Net neutrality is the legal expression of this technical principle as applied to ISPs — the Comcasts, AT&Ts, and Verizons that control the last mile of connection into your home. It says they cannot discriminate between traffic based on its source, content, or commercial relationship.
Without net neutrality, an ISP controlling your internet connection could:
- Slow Netflix's data to make its own video service look faster by comparison
- Charge Netflix for guaranteed delivery speed (cost passed to you as a subscriber)
- Create tiered internet packages — basic access at slow speed, "premium" access to major sites at extra cost
- Block a news website that publishes unfavorable coverage of the ISP
The History of the Rule
2015: Obama's FCC classified broadband internet as a Title II telecommunications service — the same legal category as phone companies — and established binding net neutrality rules.
2017: Trump's FCC Chairman Ajit Pai (former Verizon lawyer) repealed those rules, reclassifying broadband as a Title I information service with weaker regulations. The vote was 3-2 along party lines.

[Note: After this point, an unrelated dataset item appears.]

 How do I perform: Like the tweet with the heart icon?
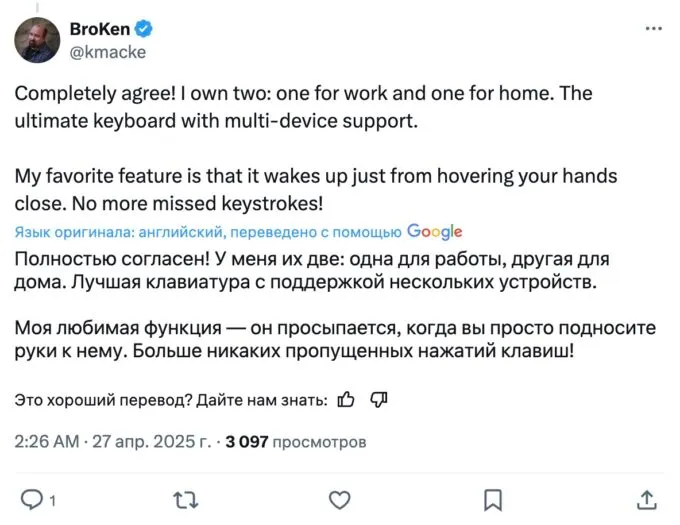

2024: Biden's FCC restored the rules under new Chairwoman Jessica Rosenworcel, again reclassifying broadband as Title II.

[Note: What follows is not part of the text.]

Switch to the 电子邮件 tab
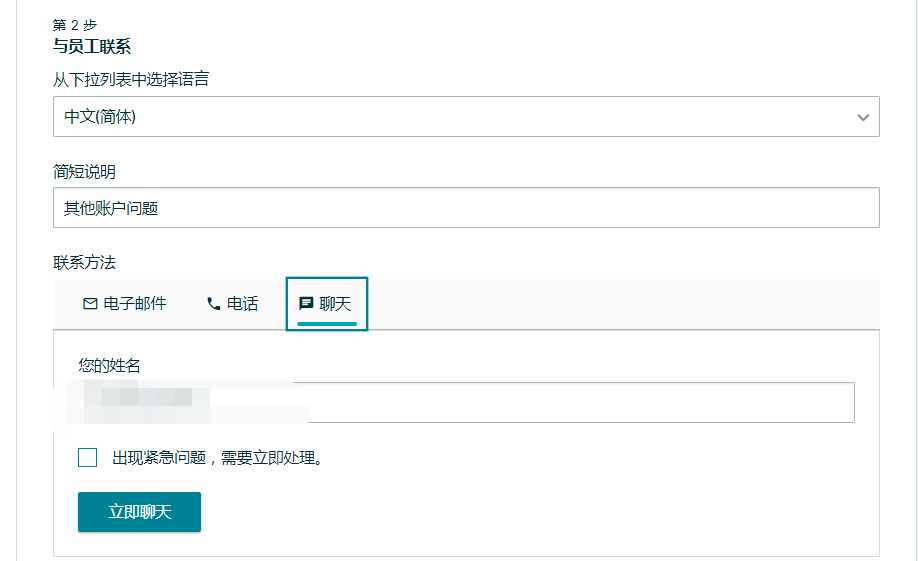The image size is (918, 561). [x=125, y=303]
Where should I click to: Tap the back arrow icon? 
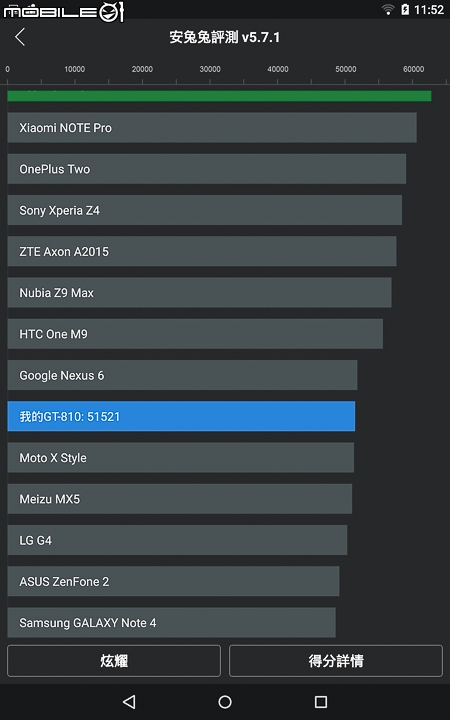(20, 37)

2025-2026: Trump's FCC, under new leadership, moves to repeal again. Court challenges by ISP-backed groups continue. The regulatory status is contested.
What the Evidence Shows
ISP advocates argue net neutrality is unnecessary because market competition would prevent abuse. Critics note that for most Americans, there is no meaningful competition in broadband: roughly 80% of Americans have access to only one or zero high-speed ISPs at their address. If Comcast throttles your Netflix, you can't switch providers if there is no alternative.
Documented ISP behavior before and between net neutrality rules supports the concern:
- Comcast secretly throttled BitTorrent traffic in 2007-2008 (caught by researchers at EFF)
- AT&T blocked FaceTime on cellular networks unless customers paid for higher-tier plans
- Verizon throttled fire department emergency vehicles' data during the 2018 Mendocino Complex wildfire
The post-repeal period after 2017 did not produce dramatic net neutrality violations partly because scrutiny was intense and ISPs were on notice. Whether that scrutiny would persist indefinitely without binding rules is a separate question from whether the rules are necessary.
Why It Matters for Innovation and Democracy
The internet created extraordinary economic value partly because of its neutral architecture. Amazon, Google, Netflix, and Facebook all launched as tiny startups that competed on equal terms with incumbent businesses precisely because no ISP could disadvantage them on the network.
That equal footing is what net neutrality protects. Without it, a cable company can extract rent from every successful internet business or make it harder for new competitors to reach customers efficiently.
The democratic dimension is also real: ISPs could theoretically throttle politically disfavored content, slow news organizations, or prioritize the traffic of media companies they own over independent journalism. Whether they would is not guaranteed — but the legal ability without net neutrality is the problem.
The fight over net neutrality is ultimately about who controls the infrastructure of communication in the 21st century — and whether that control carries limits.